■ **The task**:
Every line of the listing that contains the word "browser" is to be copied out.
● ● ●
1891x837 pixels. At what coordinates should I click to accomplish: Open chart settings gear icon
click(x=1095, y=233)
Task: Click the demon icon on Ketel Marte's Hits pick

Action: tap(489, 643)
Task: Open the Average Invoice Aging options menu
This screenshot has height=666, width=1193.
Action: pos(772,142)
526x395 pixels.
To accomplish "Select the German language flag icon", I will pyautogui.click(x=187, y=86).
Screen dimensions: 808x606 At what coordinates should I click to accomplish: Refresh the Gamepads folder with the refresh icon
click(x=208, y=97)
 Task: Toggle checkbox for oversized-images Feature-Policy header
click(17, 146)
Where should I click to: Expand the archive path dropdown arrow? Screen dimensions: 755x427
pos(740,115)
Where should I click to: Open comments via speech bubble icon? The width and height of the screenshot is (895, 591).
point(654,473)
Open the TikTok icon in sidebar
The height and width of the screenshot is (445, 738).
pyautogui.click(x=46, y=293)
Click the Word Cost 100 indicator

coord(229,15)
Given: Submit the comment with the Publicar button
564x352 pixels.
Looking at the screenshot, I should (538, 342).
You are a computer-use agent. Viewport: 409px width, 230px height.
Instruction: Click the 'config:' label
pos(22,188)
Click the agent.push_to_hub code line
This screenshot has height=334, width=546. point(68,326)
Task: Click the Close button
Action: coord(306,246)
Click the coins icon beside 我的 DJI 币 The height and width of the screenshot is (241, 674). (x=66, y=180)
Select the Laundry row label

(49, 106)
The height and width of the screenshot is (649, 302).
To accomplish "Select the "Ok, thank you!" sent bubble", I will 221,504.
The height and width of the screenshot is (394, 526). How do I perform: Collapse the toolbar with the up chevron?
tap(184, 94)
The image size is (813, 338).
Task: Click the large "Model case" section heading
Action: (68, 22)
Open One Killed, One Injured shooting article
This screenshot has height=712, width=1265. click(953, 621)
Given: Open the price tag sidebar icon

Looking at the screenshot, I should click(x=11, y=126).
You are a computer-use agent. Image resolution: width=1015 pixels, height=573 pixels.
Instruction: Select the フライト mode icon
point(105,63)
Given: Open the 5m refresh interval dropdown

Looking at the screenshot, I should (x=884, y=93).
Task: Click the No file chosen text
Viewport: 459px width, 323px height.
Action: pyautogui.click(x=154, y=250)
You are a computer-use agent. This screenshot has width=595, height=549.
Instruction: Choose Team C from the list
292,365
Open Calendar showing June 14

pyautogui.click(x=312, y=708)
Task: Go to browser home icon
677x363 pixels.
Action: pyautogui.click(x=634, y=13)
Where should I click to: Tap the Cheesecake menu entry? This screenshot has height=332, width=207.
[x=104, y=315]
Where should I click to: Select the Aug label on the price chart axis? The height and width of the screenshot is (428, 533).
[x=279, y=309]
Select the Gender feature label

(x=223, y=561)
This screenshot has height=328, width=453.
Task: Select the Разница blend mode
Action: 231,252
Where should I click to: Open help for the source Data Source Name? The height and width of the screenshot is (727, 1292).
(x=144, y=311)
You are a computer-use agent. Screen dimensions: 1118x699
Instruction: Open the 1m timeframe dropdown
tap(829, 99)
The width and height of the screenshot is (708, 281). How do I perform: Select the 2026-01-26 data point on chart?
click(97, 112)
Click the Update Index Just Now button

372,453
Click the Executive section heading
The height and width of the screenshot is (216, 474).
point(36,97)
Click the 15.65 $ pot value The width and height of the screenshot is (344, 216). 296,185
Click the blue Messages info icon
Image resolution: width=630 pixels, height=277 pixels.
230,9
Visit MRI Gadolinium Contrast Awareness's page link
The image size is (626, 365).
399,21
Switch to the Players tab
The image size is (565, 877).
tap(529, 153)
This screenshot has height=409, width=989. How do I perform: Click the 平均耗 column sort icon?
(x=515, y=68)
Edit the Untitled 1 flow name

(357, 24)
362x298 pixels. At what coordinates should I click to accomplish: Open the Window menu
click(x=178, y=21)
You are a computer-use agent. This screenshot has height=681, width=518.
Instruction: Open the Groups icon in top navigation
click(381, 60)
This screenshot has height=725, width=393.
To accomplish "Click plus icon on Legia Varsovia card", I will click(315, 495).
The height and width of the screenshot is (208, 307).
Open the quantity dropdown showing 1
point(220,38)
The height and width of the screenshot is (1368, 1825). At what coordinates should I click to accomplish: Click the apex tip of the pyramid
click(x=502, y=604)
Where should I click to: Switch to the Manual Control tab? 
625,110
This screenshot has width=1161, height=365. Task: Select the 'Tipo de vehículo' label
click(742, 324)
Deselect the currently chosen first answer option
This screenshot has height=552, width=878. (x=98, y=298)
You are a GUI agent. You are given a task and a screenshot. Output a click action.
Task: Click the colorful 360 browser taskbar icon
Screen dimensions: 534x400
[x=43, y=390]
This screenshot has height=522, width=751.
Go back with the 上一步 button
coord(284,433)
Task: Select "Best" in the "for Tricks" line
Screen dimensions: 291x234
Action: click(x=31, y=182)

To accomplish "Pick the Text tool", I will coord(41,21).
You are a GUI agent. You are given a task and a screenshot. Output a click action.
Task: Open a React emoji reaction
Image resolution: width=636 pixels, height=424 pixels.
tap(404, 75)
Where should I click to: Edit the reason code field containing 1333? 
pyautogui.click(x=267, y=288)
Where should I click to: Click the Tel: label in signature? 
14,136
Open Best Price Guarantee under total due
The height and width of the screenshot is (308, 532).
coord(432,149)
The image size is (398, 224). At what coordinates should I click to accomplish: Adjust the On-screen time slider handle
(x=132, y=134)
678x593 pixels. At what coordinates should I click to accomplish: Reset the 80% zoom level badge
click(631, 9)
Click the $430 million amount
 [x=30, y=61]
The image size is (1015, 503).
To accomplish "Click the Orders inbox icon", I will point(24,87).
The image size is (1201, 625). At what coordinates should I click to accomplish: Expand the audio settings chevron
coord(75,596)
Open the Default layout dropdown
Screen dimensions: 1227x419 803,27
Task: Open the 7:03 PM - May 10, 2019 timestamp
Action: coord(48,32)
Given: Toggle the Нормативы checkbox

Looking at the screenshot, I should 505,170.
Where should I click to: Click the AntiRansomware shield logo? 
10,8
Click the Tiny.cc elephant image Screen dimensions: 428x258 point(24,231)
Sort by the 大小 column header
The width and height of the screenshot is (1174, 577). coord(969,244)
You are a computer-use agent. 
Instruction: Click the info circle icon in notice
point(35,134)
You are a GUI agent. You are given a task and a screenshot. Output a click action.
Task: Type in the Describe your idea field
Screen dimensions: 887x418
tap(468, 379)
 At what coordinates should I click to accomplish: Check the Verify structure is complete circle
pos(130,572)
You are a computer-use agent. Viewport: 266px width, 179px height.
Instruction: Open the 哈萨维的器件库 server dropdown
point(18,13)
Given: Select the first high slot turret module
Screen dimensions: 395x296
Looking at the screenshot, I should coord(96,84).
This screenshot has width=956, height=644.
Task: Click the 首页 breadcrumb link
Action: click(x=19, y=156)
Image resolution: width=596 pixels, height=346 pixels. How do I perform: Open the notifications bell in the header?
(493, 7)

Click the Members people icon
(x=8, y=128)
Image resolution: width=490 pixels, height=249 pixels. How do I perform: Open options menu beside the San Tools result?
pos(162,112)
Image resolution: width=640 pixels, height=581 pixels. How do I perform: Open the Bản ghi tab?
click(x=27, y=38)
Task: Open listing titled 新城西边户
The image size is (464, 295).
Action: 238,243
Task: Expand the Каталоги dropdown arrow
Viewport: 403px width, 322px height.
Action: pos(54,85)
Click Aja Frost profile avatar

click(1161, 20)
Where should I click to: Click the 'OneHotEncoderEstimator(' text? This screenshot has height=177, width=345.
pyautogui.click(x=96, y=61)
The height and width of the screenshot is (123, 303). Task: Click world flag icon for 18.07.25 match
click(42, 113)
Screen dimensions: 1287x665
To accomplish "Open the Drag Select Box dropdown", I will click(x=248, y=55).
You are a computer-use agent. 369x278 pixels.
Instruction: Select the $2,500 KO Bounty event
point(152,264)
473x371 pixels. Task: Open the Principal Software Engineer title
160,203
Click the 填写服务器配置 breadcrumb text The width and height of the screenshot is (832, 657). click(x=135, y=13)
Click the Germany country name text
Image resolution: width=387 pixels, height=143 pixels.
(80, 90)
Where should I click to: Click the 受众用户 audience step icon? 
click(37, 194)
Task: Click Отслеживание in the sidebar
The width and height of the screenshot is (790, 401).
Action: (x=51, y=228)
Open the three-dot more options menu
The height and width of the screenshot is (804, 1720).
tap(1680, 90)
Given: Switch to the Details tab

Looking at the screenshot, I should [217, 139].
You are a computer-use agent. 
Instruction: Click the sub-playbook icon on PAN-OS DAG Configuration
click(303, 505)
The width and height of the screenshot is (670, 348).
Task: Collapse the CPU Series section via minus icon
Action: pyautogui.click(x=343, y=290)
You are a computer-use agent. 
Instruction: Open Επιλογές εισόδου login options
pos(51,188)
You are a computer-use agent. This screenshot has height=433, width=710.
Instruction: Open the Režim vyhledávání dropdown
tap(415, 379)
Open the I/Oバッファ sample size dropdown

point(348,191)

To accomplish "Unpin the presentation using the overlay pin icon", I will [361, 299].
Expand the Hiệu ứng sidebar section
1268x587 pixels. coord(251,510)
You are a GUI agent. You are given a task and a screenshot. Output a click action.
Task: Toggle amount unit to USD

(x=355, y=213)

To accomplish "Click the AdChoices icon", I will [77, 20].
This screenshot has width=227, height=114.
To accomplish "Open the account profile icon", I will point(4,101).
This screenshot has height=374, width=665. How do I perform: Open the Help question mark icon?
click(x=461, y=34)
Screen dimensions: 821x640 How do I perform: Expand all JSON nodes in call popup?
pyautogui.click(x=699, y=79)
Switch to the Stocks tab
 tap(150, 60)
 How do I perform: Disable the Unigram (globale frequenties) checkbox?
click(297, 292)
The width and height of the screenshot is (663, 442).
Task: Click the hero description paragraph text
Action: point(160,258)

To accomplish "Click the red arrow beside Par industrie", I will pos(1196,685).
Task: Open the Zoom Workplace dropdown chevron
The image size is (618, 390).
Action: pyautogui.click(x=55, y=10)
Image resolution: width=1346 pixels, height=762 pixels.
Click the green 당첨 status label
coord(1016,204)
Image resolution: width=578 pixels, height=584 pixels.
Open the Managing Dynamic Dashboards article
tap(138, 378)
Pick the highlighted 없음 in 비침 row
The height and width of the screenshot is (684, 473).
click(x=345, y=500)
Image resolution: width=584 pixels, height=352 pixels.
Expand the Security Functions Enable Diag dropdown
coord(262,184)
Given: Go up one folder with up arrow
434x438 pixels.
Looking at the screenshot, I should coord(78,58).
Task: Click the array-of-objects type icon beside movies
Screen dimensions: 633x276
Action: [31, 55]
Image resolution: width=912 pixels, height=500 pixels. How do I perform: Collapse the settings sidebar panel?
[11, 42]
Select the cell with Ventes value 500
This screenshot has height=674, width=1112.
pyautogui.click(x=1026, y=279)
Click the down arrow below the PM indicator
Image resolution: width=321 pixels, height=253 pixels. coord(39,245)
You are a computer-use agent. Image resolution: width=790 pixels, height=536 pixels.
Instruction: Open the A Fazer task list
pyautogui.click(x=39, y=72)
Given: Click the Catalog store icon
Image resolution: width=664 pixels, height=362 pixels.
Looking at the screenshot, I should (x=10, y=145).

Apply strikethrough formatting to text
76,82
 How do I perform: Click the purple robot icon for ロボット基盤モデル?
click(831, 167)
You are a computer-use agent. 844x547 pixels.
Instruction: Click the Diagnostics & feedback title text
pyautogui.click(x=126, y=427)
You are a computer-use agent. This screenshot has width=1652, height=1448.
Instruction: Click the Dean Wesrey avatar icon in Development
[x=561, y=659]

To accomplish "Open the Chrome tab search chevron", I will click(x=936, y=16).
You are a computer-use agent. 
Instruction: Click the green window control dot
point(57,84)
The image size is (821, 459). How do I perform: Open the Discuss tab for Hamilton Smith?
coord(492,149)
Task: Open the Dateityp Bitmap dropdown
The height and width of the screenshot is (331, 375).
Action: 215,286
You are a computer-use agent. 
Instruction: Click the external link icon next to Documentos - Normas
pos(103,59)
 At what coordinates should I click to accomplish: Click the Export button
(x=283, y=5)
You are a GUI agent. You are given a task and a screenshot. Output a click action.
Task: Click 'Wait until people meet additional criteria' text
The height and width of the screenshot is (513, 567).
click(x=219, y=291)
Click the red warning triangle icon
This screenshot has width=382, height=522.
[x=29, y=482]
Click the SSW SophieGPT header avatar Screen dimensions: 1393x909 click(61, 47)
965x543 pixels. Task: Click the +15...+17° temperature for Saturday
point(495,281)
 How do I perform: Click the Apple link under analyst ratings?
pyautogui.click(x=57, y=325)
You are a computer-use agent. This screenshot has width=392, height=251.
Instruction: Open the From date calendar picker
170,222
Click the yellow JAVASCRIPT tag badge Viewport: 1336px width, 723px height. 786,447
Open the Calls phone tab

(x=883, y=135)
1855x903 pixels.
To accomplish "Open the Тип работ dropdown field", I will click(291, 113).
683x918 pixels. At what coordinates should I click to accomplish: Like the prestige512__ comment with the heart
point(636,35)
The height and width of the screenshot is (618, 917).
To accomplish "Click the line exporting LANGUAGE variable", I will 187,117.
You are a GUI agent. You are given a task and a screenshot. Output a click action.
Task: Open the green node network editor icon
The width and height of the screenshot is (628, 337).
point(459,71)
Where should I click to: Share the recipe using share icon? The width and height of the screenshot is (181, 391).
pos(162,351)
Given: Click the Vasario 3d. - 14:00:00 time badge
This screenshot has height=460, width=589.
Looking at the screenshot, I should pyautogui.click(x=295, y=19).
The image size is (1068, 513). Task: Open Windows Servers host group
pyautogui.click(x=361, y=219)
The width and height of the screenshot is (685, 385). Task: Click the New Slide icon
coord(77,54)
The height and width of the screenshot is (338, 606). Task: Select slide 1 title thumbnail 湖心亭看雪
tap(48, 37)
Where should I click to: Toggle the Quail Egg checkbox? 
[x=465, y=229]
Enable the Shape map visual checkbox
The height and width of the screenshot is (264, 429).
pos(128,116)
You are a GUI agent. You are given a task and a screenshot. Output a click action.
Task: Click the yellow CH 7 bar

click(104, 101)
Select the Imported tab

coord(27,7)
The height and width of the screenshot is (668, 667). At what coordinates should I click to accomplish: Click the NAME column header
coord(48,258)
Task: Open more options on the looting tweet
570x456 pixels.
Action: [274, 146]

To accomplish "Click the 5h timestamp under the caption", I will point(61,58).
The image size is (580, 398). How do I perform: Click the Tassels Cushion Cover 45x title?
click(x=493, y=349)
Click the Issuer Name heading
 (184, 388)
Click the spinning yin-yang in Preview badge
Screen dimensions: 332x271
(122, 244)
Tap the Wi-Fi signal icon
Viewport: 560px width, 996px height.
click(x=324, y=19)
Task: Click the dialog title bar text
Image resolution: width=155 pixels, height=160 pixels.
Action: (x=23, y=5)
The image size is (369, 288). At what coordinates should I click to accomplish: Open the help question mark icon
● ● ●
■ **Result of the task**:
Task: Go to browser home icon
Task: Click the colorful 360 browser taskbar icon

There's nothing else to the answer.